One of my regular blogging and reporting beats concerns IP Telephony. For those of you who don’t know, that entails making phone calls over the Internet.
In the case studies I write about for Von (Voice over the Internet) magazine, I often speak to companies asking about what quantifiable ROI they have achieved after fully or partially replacing their existing phone systems with VoIP (Voice over Internet Protocol) solutions. When ROI is calculable, it often takes the form of how quickly the capital expenditures for new VoIP-facilitating equipment has been exceeded by the month-to-month savings of making VoIP calls over the Internet or proprietary connections, rather than over traditional phone company networks.

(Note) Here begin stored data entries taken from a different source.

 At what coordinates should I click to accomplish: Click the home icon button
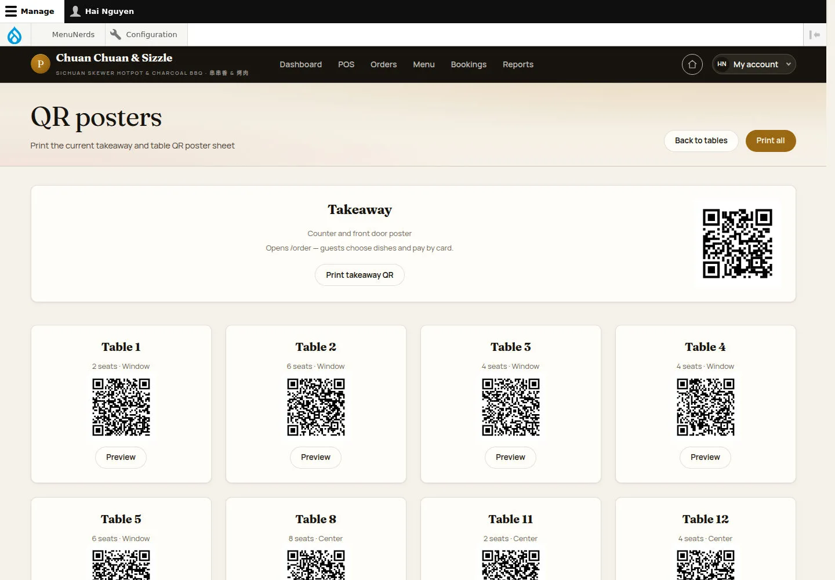(692, 64)
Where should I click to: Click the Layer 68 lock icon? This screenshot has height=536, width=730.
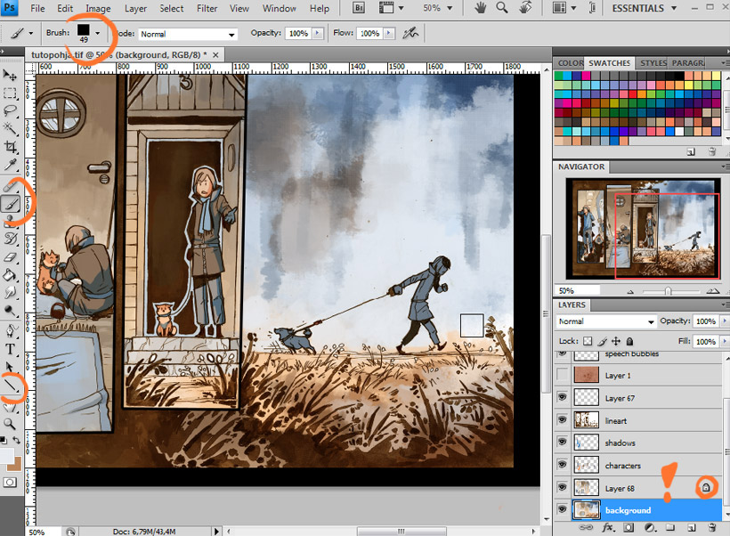(705, 487)
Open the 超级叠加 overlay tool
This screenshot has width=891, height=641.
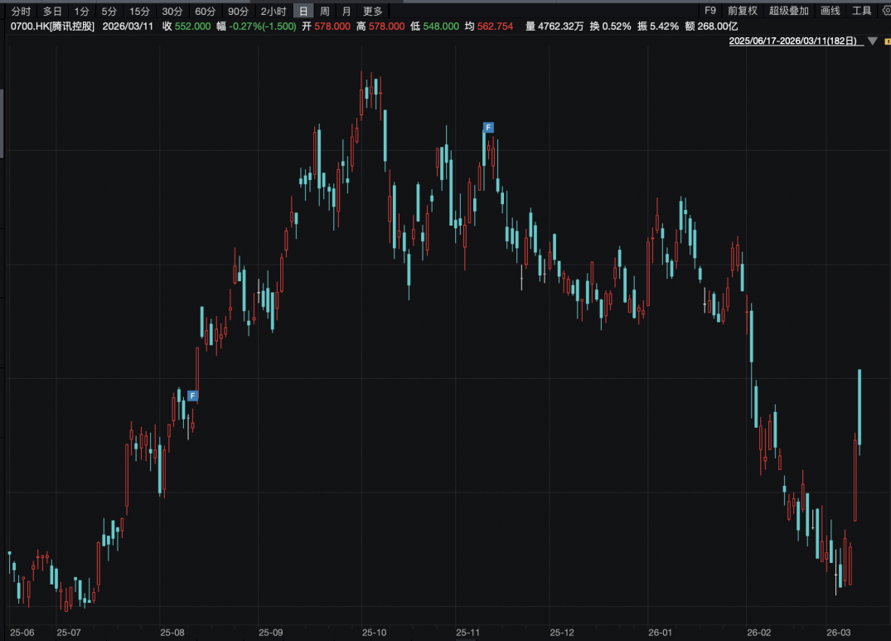[x=788, y=11]
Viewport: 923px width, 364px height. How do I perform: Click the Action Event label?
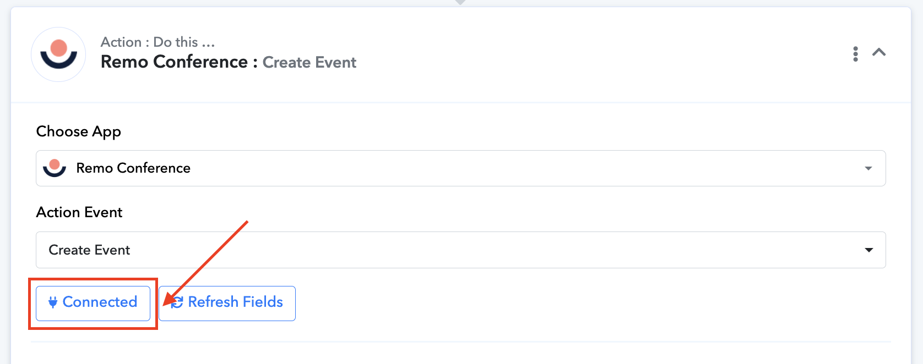pos(79,212)
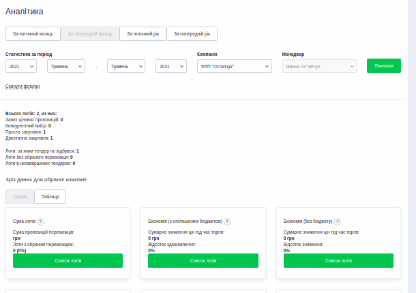Open Список лотів in Економія без бюджету card
The width and height of the screenshot is (416, 293).
point(338,260)
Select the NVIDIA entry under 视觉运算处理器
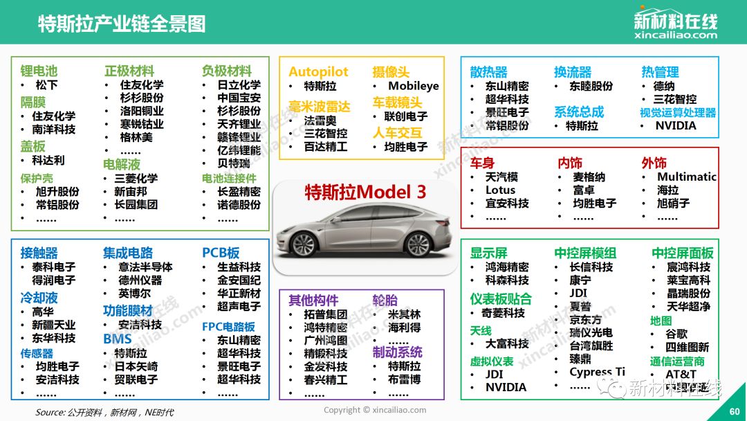Screen dimensions: 747x421 tap(675, 126)
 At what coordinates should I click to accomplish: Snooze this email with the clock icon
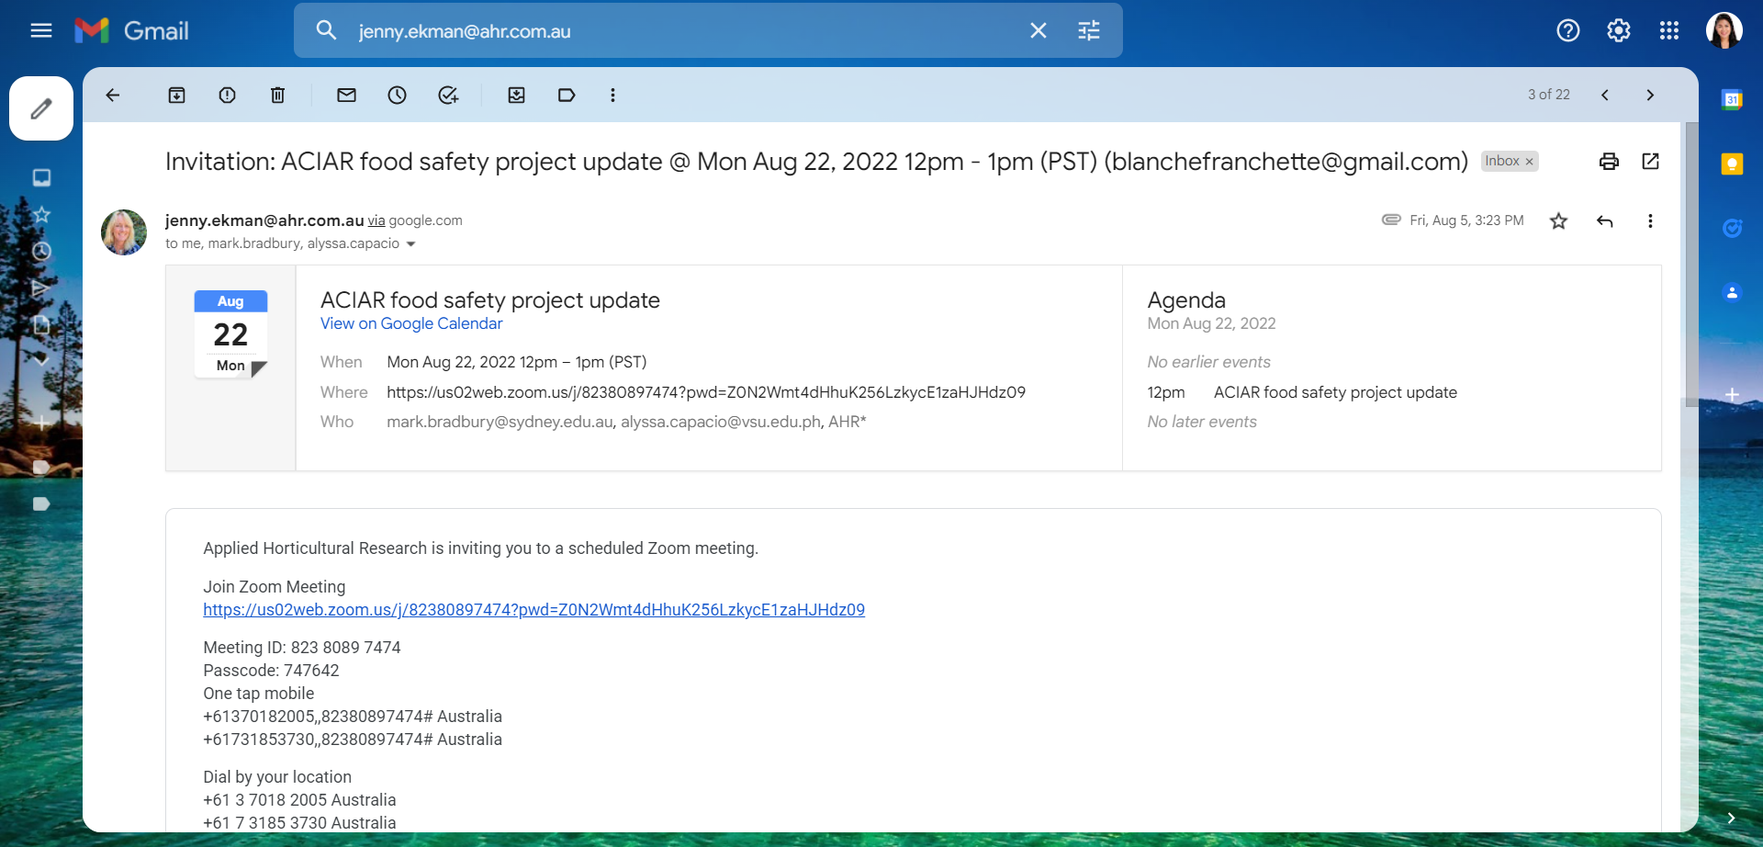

ROI seems to take about a year or less. But sometimes, ROI is not the main goal. Almost as often, the implementers of these strategies tell me about operational efficiencies involved in tying together distant offices, and being able to use the advanced call configuration, voice-mail, call routing, and tracking controls of VoIP.
At the just-concluded VoiceCon Spring 2006 meet in Orlando, the CEO of IP telephony vendor Avaya Inc. framed the issue well. “We don’t believe IP telephony is a cost-reduction case,” said Don Peterson. “I fundamentally believe that the real value is not cost reduction, but how it changes the business.”
In the article I’ve just linked to (OK, I’ll do it again) Computerworld Magazine’s Matt Hamblen provides additional examples. He cites IP telephony solutions provider Nortel Networks customer Erlanger Health System of Chattanooga, where the technology facilitates quicker nurse response.
Specifically addressing Avaya CEO Don Peterson’s comments, Yankee Group analyst Zeus (I like the name and the imagery) Kerravala issues this thunderbolt: “Peterson is absolutely correct,” he tells Hamblen. “Business productivity is what you have to focus on. “You get more bang for your buck by focusing on productivity rather than cost reduction.”